Unsichtbar im Nebel: Deutsche Forscher haben eine neue Tarnkappe entwickelt, die selbst größere Objekte in Nebel oder Rauch effektiv tarnt. Eine Spezialbeschichtung lenkt das Licht um das Objekt herum und beschleunigt seine Ausbreitung dabei. Beim Betrachter kommen daher alle Lichtwellen scheinbar gleichzeitig und ungestört an – das getarnte Objekt ist unsichtbar und erzeugt nicht einmal einen Schatten, wie die Forscher in „Science“ berichten.
Bisher sind Tarnkappen eher Gegenstand vieler Science-Fiction oder Fantasy-Geschichten, aber noch weit davon entfernt, in der Realität einsetzbar zu sein. Unmöglich aber sind sie nicht. So ist es Forschern schon gelungen, eine Beschichtung zu entwickeln, die Objekte zumindest gegenüber Infrarotkameras unsichtbar machen kann.
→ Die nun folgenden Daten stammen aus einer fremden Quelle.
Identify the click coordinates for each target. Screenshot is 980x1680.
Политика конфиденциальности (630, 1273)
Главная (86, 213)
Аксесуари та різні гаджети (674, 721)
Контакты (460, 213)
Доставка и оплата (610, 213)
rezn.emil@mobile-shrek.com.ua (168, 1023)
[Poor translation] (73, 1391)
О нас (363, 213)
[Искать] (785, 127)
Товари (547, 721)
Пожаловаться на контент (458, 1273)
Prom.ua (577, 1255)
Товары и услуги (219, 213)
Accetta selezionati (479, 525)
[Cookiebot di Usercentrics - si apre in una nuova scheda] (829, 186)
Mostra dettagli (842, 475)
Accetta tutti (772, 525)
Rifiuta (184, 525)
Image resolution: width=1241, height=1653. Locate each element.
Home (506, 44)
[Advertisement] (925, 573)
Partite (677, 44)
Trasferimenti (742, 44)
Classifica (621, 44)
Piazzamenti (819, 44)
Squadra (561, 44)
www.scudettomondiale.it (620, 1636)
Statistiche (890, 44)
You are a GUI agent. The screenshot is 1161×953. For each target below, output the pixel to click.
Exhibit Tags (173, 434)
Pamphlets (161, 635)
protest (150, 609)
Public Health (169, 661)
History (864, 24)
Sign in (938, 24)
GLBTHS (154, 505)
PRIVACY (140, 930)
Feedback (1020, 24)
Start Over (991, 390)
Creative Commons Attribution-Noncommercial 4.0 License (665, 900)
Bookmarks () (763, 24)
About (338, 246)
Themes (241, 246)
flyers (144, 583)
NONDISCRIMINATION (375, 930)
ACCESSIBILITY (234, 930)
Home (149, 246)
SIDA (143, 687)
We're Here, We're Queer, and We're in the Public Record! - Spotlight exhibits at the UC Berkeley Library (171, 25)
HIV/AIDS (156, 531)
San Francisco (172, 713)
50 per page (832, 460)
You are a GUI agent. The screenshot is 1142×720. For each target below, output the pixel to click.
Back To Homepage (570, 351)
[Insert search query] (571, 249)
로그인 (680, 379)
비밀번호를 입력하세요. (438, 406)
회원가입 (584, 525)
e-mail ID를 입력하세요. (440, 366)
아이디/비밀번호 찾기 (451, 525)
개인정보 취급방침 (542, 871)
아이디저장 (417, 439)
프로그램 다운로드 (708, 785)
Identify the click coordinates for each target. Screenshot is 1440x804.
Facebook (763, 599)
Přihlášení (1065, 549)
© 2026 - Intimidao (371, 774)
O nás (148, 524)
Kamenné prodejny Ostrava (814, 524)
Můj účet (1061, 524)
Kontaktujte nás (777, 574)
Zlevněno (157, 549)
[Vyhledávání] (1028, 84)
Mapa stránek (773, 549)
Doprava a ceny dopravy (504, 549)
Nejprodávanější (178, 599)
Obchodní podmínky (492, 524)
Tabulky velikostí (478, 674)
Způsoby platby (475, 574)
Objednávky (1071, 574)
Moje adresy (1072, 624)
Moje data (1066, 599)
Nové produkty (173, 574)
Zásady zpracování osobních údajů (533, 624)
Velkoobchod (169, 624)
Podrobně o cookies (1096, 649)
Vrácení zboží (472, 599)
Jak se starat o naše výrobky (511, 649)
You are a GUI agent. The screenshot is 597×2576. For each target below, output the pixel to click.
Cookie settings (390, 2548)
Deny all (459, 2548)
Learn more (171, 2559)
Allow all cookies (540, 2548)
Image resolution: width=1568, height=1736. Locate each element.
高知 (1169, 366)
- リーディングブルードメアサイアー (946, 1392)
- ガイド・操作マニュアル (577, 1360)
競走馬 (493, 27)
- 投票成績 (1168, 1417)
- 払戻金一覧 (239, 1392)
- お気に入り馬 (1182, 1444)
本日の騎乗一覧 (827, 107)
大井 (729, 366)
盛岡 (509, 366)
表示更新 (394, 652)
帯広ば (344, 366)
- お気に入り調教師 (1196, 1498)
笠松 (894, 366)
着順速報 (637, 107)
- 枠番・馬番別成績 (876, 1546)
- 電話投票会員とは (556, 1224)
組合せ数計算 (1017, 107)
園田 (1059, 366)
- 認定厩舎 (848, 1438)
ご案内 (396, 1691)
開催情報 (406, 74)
Andere entwickelten eine Tarnkappe für Magnetfelder und sogar Technologien, die Objekte im sichtbaren Licht unsichtbar machen können – allerdings funktioniert dies erst bei mikroskopisch kleinen Objekten.
Umlenken statt reflektieren
Das Grundprinzip hinter diesen Tarnkappen ist immer das gleiche: Normalerweise erkennen wir Objekte, weil das Licht durch sie gebrochen, reflektiert oder gebeugt wird. Ein Tarnkappen-Material manipuliert die Geschwindigkeit und Richtung der Lichtstrahlen so, dass sie um das Objekt herumgeleitet werden und ihren auf seiner Rückseite so fortsetzen, als wäre diese Umleitung nie passiert.
„Ideale optische Tarnkappen in Luft haben aber alle einen Pferdefuß: Sie verletzen Albert Einsteins Relativitätstheorie, die eine Obergrenze für die Lichtgeschwindigkeit vorschreibt“, erklärt Studienleiter Martin Wegener vom Karlsruher Institut für Technologie (KIT). Den um nicht hinter dem nicht abgelenkten Licht zurückzubleiben, muss das um ein makroskopisches Objekt gelenkte Licht eigentlich schneller sein. Die meisten bisherigen Tarnkappen funktionieren daher nur bei ganz bestimmten Wellenlängen, nur bei mikroskopisch kleinen Objekten oder führen zu Phasenverschiebungen der Strahlung.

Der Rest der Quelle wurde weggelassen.